- **SHORT PROBLEM**
How many lines in the rows below contain the string "size"? Reply with the number only.

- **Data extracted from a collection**
==================================================

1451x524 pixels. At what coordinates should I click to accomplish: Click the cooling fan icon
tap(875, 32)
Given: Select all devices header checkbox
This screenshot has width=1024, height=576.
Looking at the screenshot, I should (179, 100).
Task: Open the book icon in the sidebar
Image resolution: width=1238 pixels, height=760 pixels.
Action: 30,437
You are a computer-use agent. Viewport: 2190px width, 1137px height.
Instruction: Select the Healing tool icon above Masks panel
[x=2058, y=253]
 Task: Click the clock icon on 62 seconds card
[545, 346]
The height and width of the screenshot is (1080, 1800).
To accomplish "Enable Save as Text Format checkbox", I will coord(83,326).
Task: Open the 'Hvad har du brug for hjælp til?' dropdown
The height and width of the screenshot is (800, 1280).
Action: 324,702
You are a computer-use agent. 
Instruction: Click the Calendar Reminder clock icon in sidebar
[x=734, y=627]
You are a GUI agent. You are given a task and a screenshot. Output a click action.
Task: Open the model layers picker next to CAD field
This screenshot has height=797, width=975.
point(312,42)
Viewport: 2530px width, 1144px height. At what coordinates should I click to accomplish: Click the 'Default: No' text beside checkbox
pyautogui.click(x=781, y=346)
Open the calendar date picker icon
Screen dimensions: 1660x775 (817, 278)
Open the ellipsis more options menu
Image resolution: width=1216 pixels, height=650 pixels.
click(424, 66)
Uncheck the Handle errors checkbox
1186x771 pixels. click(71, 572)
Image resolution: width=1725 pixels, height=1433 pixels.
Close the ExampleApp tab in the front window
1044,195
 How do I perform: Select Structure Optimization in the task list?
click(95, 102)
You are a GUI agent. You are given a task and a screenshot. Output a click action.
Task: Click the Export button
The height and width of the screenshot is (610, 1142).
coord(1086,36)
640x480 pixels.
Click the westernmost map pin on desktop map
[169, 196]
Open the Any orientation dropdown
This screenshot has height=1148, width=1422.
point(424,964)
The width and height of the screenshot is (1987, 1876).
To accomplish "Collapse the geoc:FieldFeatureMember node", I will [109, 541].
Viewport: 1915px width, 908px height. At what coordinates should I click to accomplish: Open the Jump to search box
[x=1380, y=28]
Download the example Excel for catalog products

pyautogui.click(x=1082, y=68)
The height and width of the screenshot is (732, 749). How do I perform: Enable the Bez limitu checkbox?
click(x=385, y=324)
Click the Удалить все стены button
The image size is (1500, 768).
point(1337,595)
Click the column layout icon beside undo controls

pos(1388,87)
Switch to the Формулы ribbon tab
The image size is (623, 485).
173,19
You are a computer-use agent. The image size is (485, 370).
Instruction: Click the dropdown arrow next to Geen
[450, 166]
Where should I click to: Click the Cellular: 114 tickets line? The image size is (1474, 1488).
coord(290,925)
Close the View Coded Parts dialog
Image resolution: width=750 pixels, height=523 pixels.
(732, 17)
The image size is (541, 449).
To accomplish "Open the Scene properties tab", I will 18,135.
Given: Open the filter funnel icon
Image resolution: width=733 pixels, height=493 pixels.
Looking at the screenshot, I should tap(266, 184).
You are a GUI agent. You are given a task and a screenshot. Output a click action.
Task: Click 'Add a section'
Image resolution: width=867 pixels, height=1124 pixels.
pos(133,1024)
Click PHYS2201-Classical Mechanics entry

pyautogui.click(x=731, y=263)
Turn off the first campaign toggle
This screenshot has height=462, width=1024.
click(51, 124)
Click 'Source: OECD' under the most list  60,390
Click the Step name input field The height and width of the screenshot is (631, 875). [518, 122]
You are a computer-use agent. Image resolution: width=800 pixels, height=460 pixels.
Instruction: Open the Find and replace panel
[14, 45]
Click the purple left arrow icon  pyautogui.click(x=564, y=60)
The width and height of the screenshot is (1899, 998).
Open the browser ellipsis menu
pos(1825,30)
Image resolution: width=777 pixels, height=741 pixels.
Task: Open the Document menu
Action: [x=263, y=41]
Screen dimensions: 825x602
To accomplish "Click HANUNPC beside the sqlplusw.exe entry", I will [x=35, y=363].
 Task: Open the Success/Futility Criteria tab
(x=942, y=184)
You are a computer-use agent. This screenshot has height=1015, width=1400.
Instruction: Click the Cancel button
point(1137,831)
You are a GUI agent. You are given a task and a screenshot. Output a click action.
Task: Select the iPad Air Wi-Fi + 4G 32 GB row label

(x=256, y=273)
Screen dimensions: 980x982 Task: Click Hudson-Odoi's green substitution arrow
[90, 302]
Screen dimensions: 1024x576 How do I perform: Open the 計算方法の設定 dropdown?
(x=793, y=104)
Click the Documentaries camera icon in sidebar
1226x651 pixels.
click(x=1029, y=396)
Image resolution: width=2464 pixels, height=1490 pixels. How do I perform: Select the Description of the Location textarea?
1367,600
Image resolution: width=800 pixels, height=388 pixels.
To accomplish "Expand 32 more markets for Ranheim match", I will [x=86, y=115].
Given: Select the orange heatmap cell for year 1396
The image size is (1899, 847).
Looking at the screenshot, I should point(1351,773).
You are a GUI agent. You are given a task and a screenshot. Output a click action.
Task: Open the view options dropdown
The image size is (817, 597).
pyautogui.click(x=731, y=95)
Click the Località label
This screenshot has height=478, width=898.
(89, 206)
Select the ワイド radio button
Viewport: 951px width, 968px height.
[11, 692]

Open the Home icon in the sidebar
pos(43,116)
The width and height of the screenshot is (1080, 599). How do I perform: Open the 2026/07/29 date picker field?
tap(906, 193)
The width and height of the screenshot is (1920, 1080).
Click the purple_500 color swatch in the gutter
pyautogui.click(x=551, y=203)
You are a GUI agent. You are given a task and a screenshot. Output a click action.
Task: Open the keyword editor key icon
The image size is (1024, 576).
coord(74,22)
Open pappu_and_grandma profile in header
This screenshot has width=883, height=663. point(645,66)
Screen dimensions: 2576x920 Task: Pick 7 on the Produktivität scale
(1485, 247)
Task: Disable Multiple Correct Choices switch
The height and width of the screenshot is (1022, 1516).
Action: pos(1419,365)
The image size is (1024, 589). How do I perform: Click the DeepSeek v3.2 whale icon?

==================================================

- **COMPLETE RESPONSE**
9